Friday, October 22, 2010

Twin Terms Part III: Plumbing Arrangements

White line laying on top of baby's face is the amniotic membrane
We’re done with the simple nomenclature and off to the plumbing designations, which can be a little complicated, and has lots of lingo, which you probably won’t be familiar with the first time you hear it. Don’t worry though –you soon will be!
Dizygotic (fraternal) twins will always have all of their own structures within the womb, often referred to as ‘di-di’. Each has their own water filled play area called an amniotic sac. Each amniotic sac is contained within its own outer covering, or chorionic membrane. The chorion is synonymous with the placenta. So every fraternal twin will have its own placenta.
Monozygotic (identical) twins however, have several possible ‘womb-mate’ arrangements. Usually you will see this expressed or referred to with the lingo ‘mo-mo’ or ‘mo-di’. Those words can be translated so that the first ‘mo’ or ‘di’ refers to the twins’ chorionicity, and the second ‘mo’ or ‘di’ refers to the twin’s amniosity. (Note that is not animosity, which will certainly come into play around age 2 or so! LOL)
The chorion is a membrane that surrounds the amniotic sac (or sacs) and it is synonymous with the placenta. So if there is one chorion, there will be one placenta. If there are 2 chorions, each baby will have its own placenta. Monochorionic means that there is one chorionic membrane and that the babies will share a placenta. Sharing a placenta does generally put you at a higher risk for twin to twin transfusion syndrome where one twin gets more blood from the placenta than the other, causing variations in growth which pose a hazard to both twin’s health. But stress over it because there are many monochorionic multiples that do just fine! Your doctor will do lots of ultrasounds to monitor their growth and make sure they are growing at approximately the same rate.
The exception in this case is that there are cases where babies are dichorionic and have their own placentas, but as they grow, and as the placentas grow, they fuse together. Once the placentas fuse, it can be difficult to determine if your twins actually shared a placenta or each had their own which fused together. So, if you find out you are having twins at your 20 week ultrasound, and there only appears to be one placenta, you may not know the true chorionicity of your twins unless you have the placenta examined after their birth.
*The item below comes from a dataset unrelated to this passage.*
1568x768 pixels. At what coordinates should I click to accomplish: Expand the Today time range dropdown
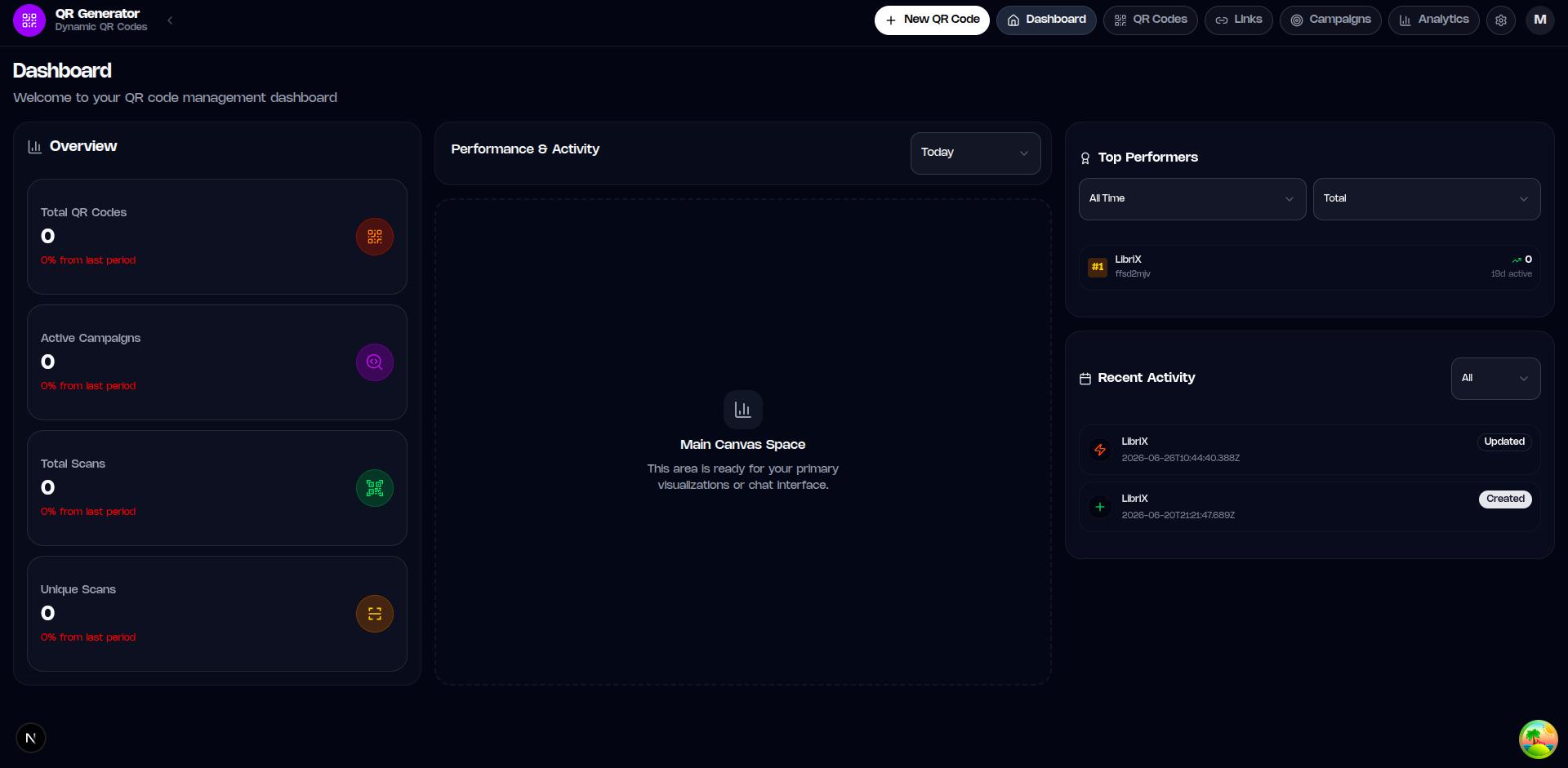coord(976,153)
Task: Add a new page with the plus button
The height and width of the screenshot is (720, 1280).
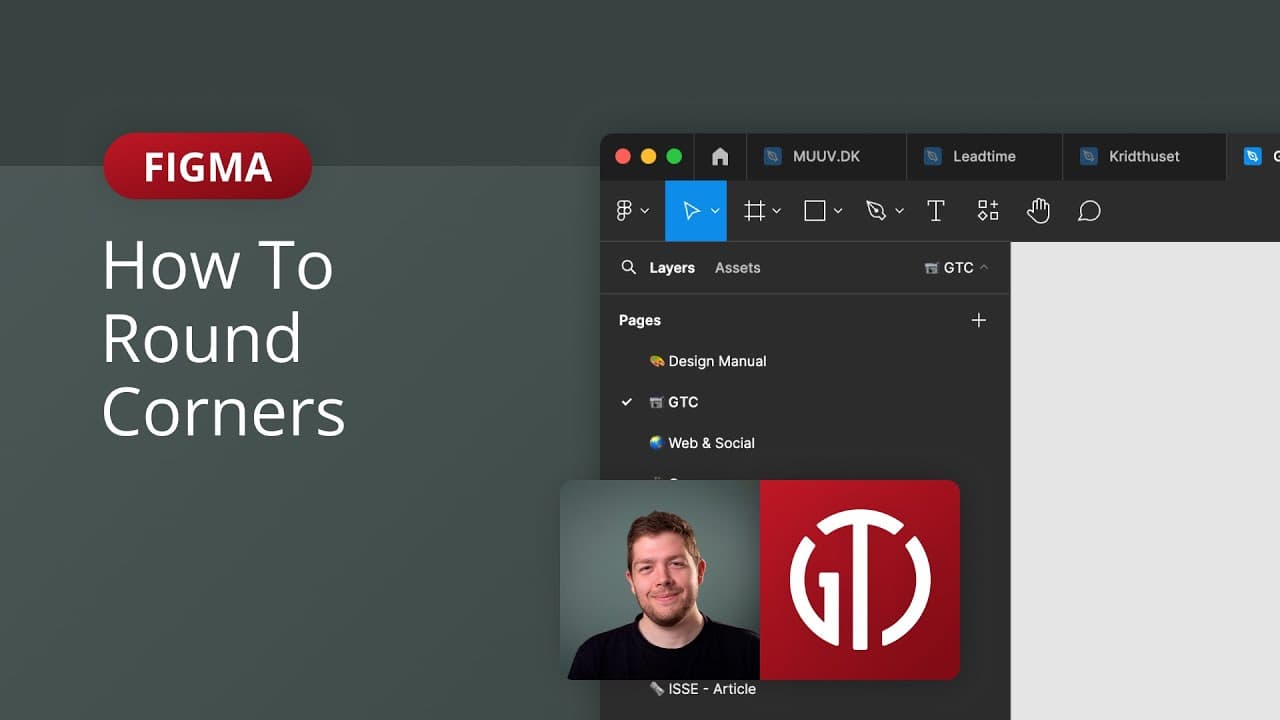Action: pos(978,320)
Amniosity refers to whether or not your babies have their own amniotic sacs. If your twins are monoamniotic, (‘mono’ meaning 1), they have only one amniotic sac and share a swimming pool together inside you. If they are di-amniotic, (‘di’ meaning 2) that means there are two sacs and each baby has it’s own pool of water which is separated from his siblings by a curtain-like membrane.
Unfortunately, sharing one amniotic sac does have its risks with the possibility of cord entanglement, which can. For this reason, it is normal for your physician to admit you to the hospital for constant monitoring of the babies at the point which they are viable (able to live outside the womb), which is around 20 weeks. The reasoning is that they want to monitor the babies for distress, so that at the first sign of trouble (likely resulting from cord entanglement) they could deliver the babies and save their lives. Note that this is not the same as bed rest that was indicated because of a risk for preterm labor. It is mostly for monitoring purposes. If your physician does NOT advise this, I would seek a second opinion.
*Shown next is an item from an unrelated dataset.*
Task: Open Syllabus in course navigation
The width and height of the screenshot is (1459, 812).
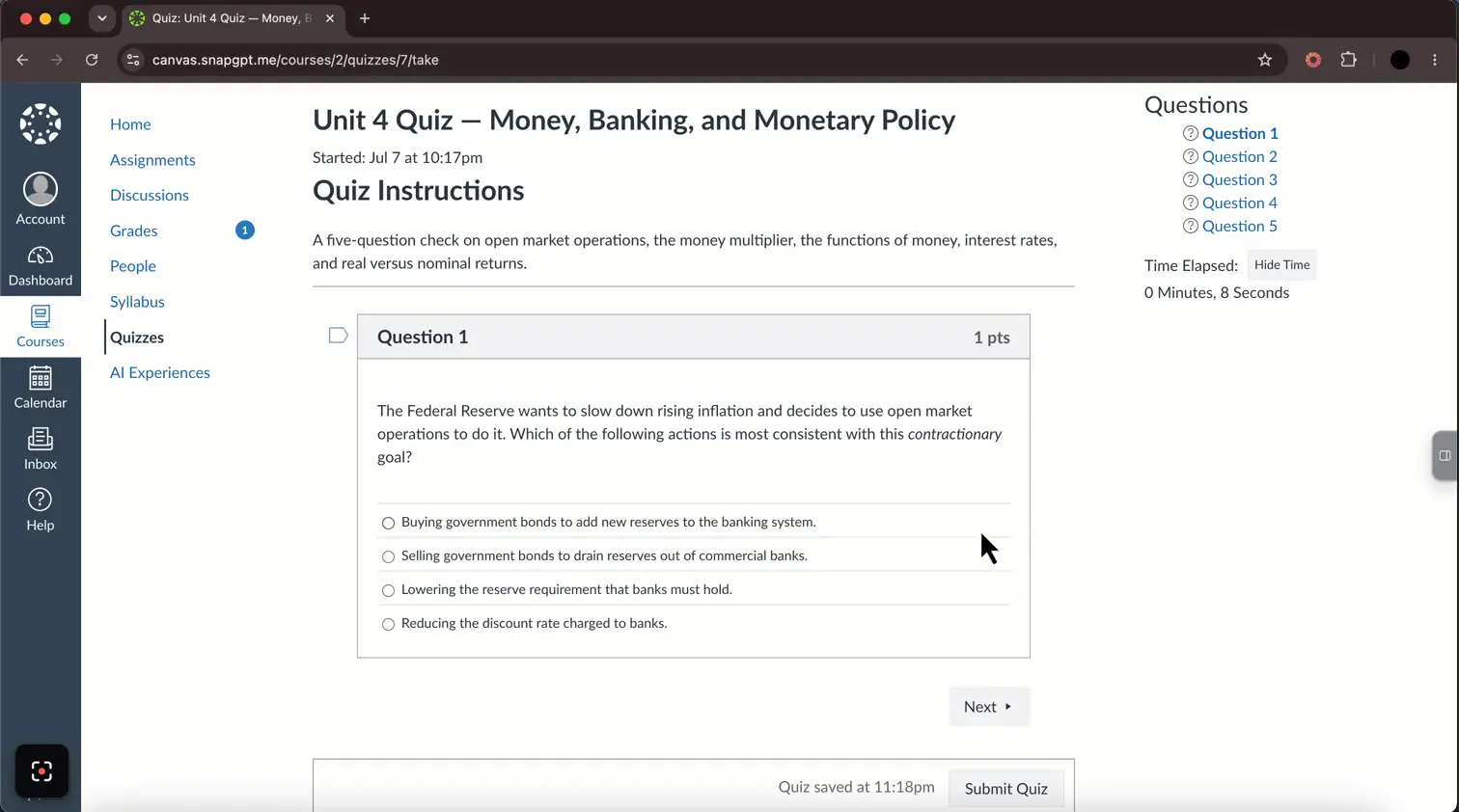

The number of placentas and amniotic sacs can best be determined by ultrasound at around 12 weeks. At that time, the placentas and amniotic membrane are more highly visible than they are early in pregnancy when they are very small, or later in pregnancy when placentas can potentially grow together.
Now, if you are having triplets or more, you could have any combination of shared or individual placentas. So two of the babies could share a placenta and the third have its own, or all three share one placenta, or each of the three have their own placenta. Same thing with amniotic sacs – some babies could share a sac while others have their own.
Ok, if you fell asleep during that, you are probably not alone! So here is a brief review!
Fraternal Twins = Dizygotic twins (originating from 2 separate eggs and sperms) Fraternal twins will ALWAYS be ‘di-di’, meaning dichorionic and diamniotic having each their own placenta and amniotic sac.
Identical Twins = Monozygotic Twins (originating from the same egg & sperm which divided into 2!) Identical twins can be ‘mo-mo’, ‘mo-di’ or ‘di-di’. That means that even if your twins have their own placenta and their own amniotic sacs, they could still be identical and the only way for you to learn that they are NOT identical would be to rule out monozygosity with one of the following tests:
1.    Babies are different sexes, therefore not identical (duh!)
2.    Babies have different blood types, therefore not identical.
3.    Babies have a DNA test which compares their DNA and determines zygosity.
I hope you studied well..there may be a quiz later!